Cheltenham-based technology company, Change My Face, has won a £50,000 investment to help it combat bias in artificial intelligence and machine learning.
Founded by Auriole Prince — who is a member of the Medical Artists Association and an FBI-trained forensic artist — Change My Face develops AI face changing software used by the health and beauty industry to demonstrate the effects of lifestyle and habits like age, diet, exercise, sun damage and stress and works with a range of clients including the NHS, Scottish Government, Visa and This Works.
The £50,000 investment from Innovate UK will help it tackle bias in AI and machine learning to make its unique software more inclusive, ensuring the transformed images stay true to a person's ethnicity and gender.

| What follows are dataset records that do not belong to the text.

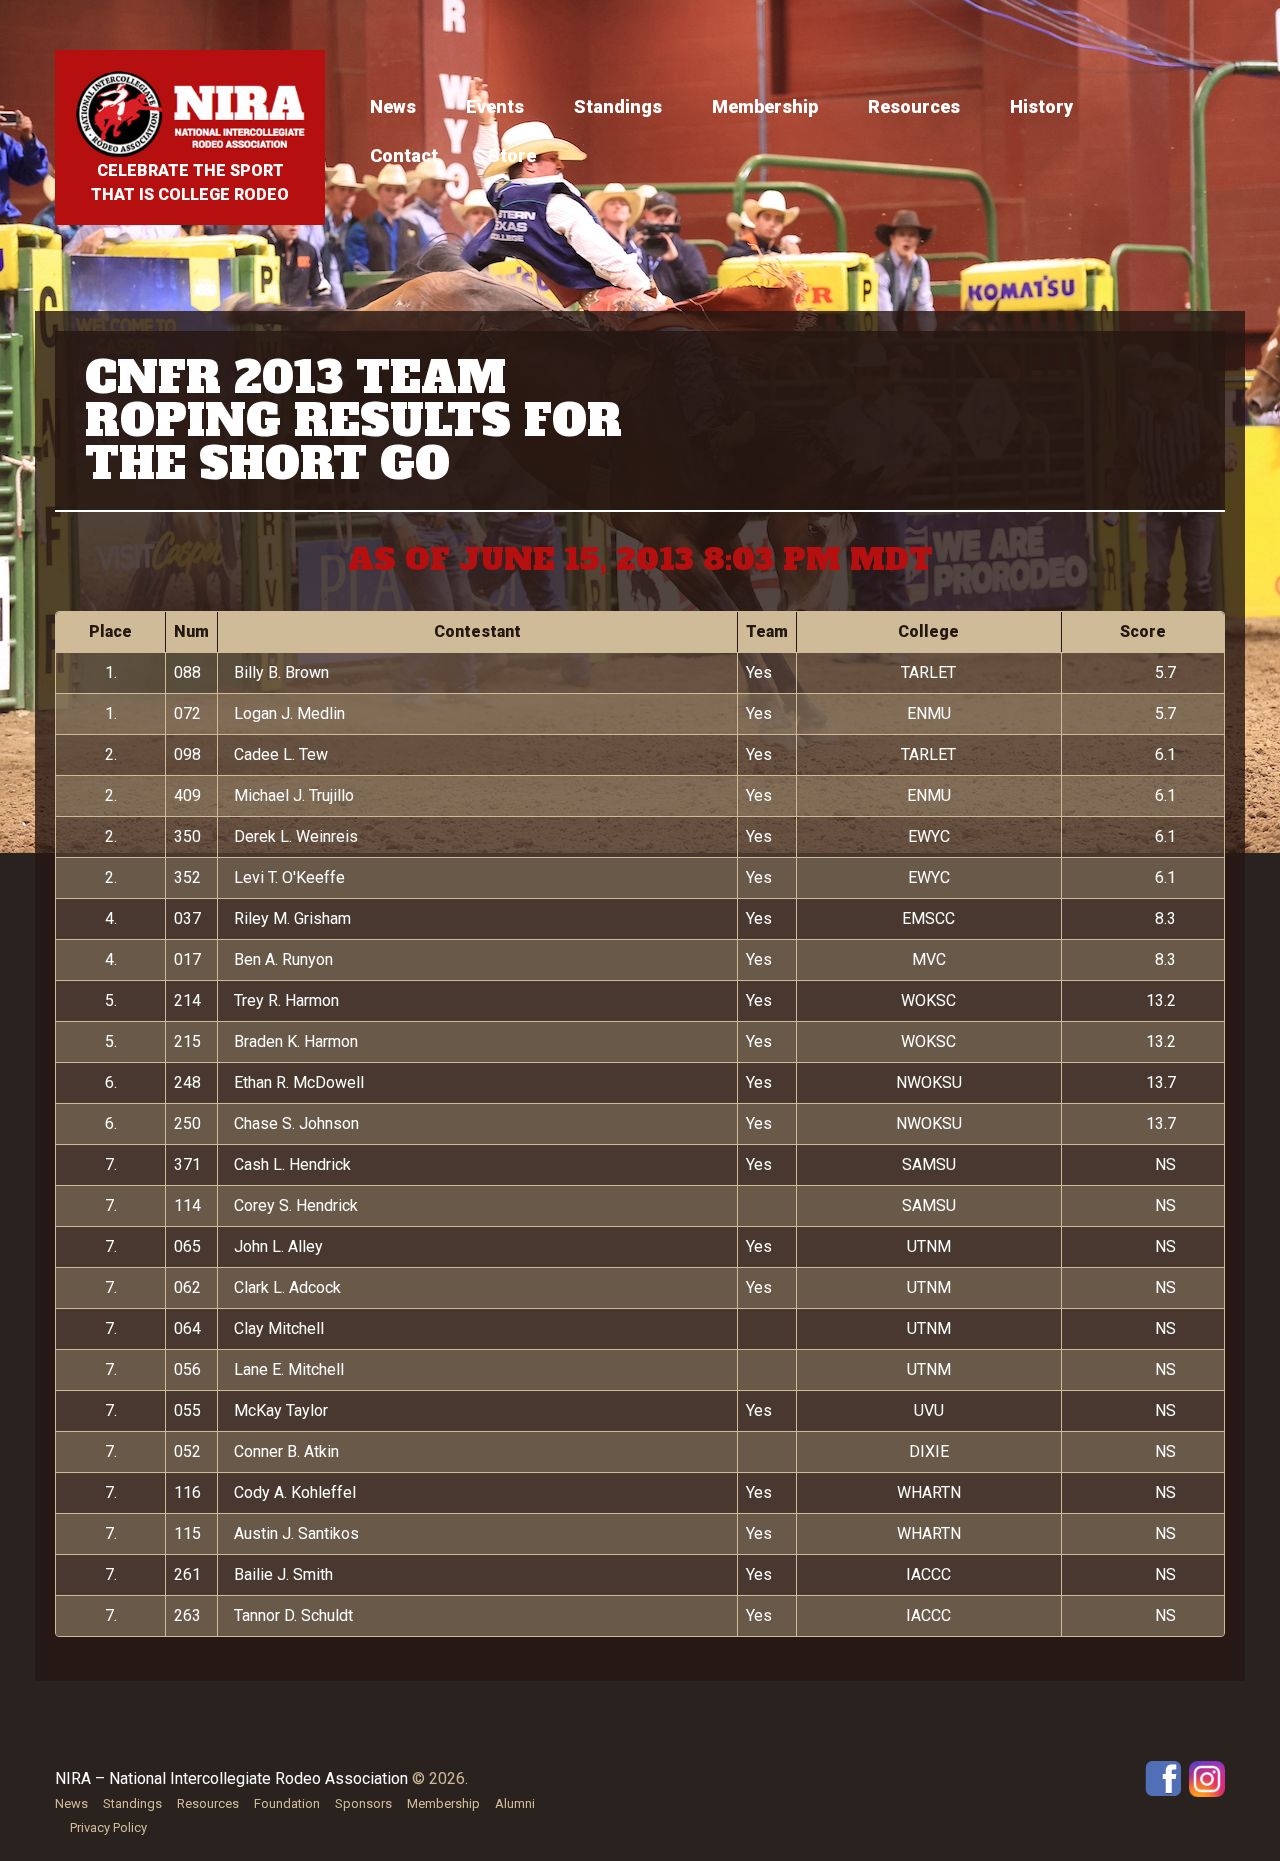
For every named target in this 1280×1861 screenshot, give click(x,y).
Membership (765, 106)
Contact (404, 155)
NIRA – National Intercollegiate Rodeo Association (231, 1778)
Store (512, 155)
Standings (618, 106)
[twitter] (1207, 1777)
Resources (914, 106)
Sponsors (363, 1803)
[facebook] (1163, 1777)
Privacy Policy (108, 1827)
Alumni (515, 1803)
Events (495, 106)
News (393, 106)
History (1041, 106)
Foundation (287, 1803)
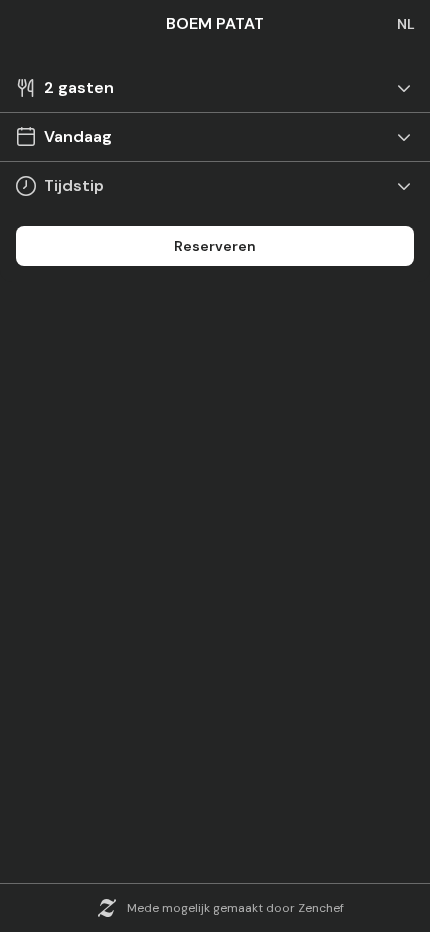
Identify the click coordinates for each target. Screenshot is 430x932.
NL (406, 24)
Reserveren (215, 246)
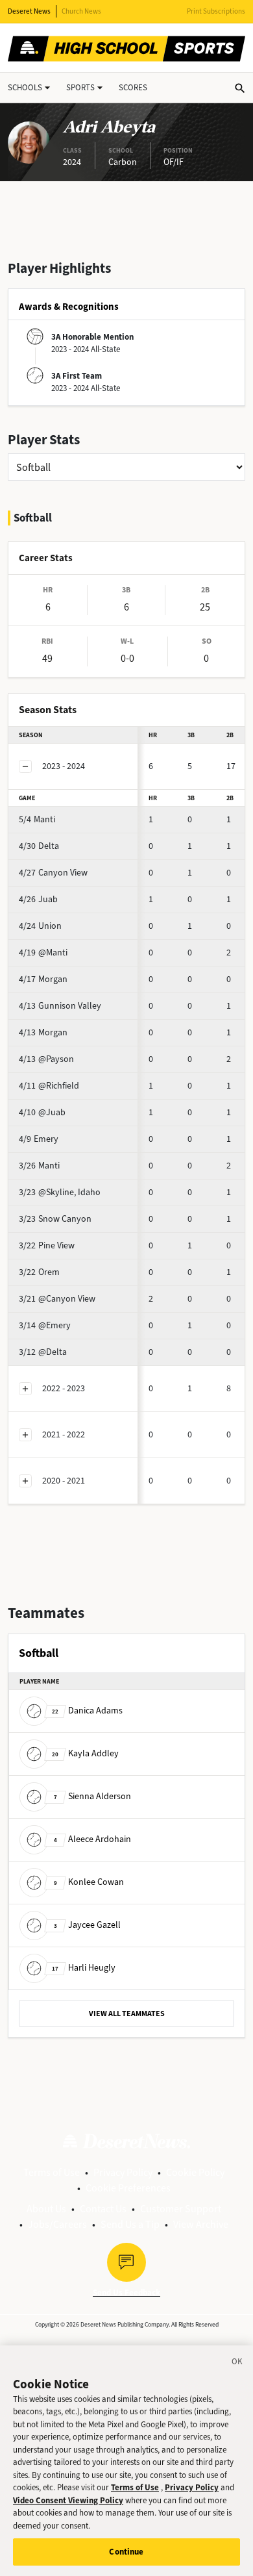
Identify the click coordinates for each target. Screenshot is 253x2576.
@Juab (42, 1112)
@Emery (45, 1325)
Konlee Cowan (89, 1882)
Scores (133, 87)
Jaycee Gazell (87, 1925)
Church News (81, 11)
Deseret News (29, 11)
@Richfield (49, 1086)
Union (40, 926)
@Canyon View (57, 1299)
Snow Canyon (55, 1219)
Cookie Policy (195, 2172)
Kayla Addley (85, 1753)
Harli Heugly (83, 1968)
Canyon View (53, 872)
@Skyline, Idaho (60, 1192)
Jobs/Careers (57, 2224)
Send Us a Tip (130, 2224)
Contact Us (103, 2209)
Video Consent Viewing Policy (68, 2500)
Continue (126, 2551)
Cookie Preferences (128, 2188)
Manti (37, 819)
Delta (39, 846)
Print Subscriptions (216, 11)
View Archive (200, 2224)
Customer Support (180, 2209)
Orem (39, 1272)
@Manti (43, 952)
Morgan (43, 979)
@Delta (43, 1352)
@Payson (46, 1059)
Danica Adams (87, 1710)
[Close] (237, 2363)
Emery (38, 1139)
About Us (46, 2209)
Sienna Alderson (92, 1796)
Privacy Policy (122, 2172)
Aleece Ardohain (92, 1839)
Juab (38, 899)
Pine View (47, 1245)
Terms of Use (51, 2172)
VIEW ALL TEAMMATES (127, 2013)
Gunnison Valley (60, 1006)
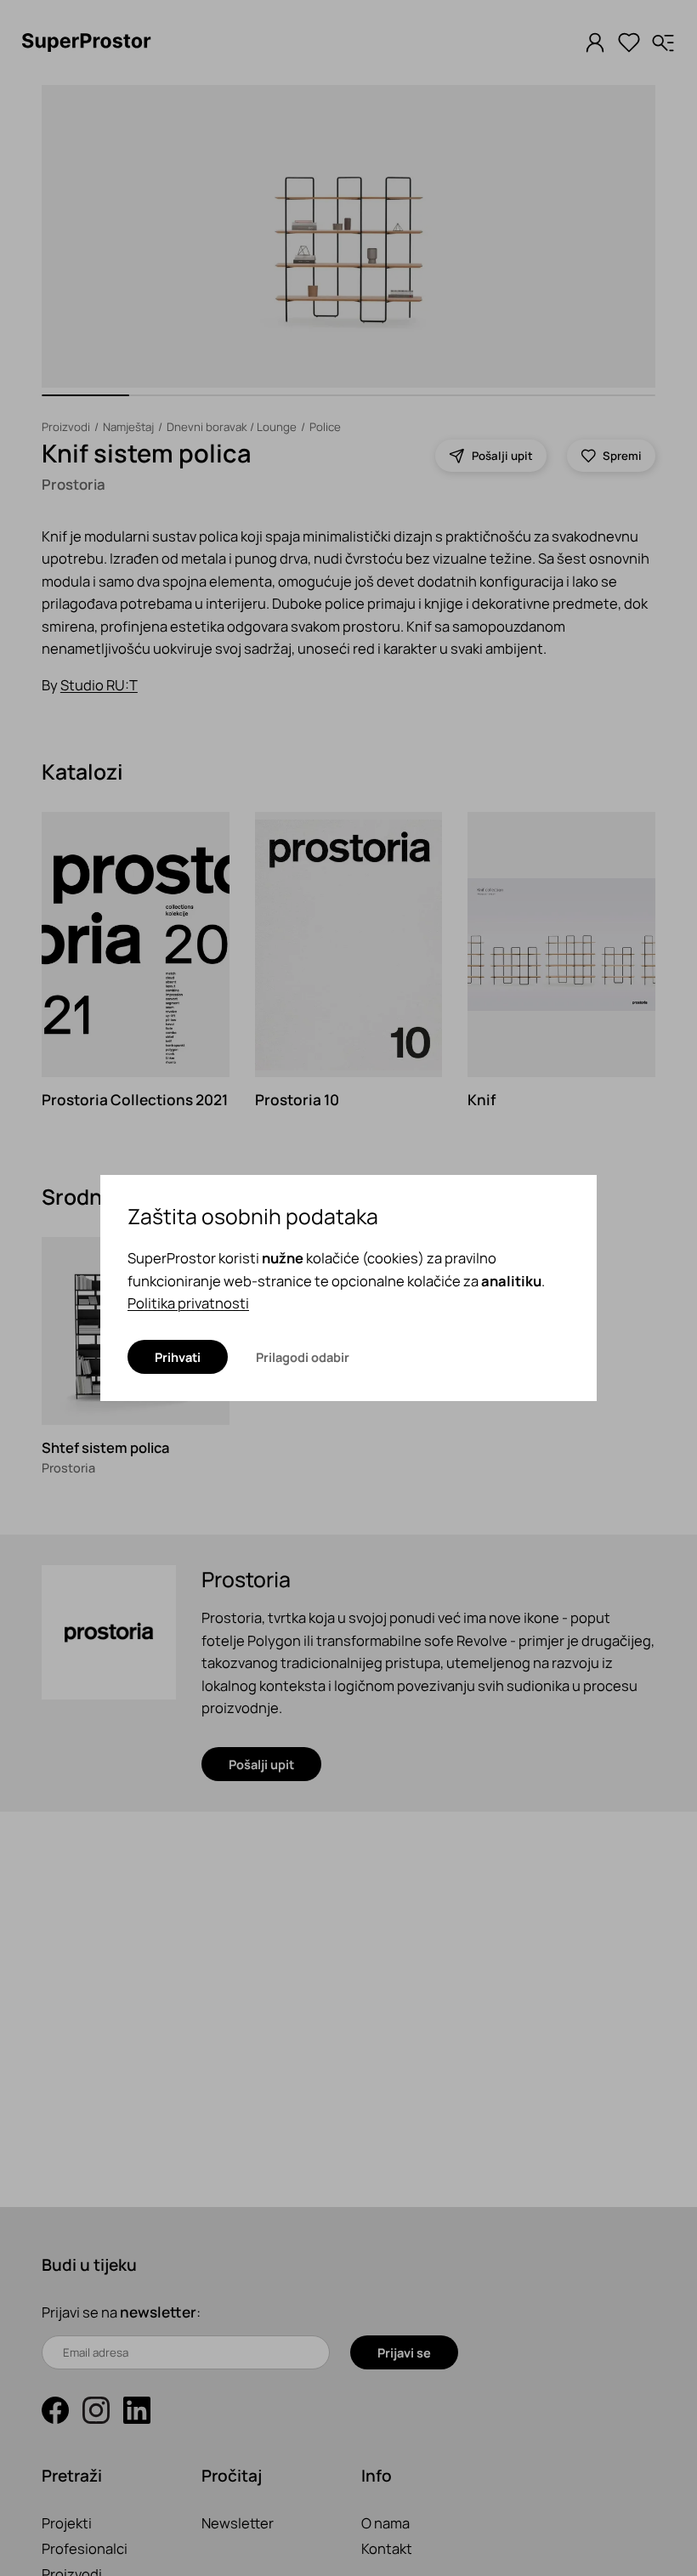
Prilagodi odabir (302, 1356)
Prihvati (178, 1356)
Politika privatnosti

The company will use the funds to build validated inclusive and diverse image datasets to discover more about what health looks like on difference faces, without a bias towards any one race or gender identi — with a new range of products and services to be released under the name 'Future Face'.
Prince said: 'The Change My Face team are excited to be supported by Innovate UK in inclusion innovation. As a female business owner and creator of AI technology, tackling bias is a daily occurrence. AI has slowly become a part of our everyday lives and we must work together to make sure it serves everyone in our community equally.
'During the pandemic, our health became the focus of so much attention and we aim to play a part in improving people’s health through entertaining and engaging software.'
The funding has also allowed Change My Face to create a full-time position for data scientist, Sofia Kohan, who was the only female graduate on her data science and analytics course at Bournemouth University.
Change My Face is one of just 50 pioneering companies across the UK to have won funding from Innovate UK's Inclusive Innovation Award, which recognises that engagement with innovation is essential, but rejects the notion that products and services should be designed for 'the average customer'.
It aims to ensure accessibility and inclusion are at the forefront of innovation design, allowing businesses to broaden their customer bases while simultaneously fighting against existing inequalities and societal gaps.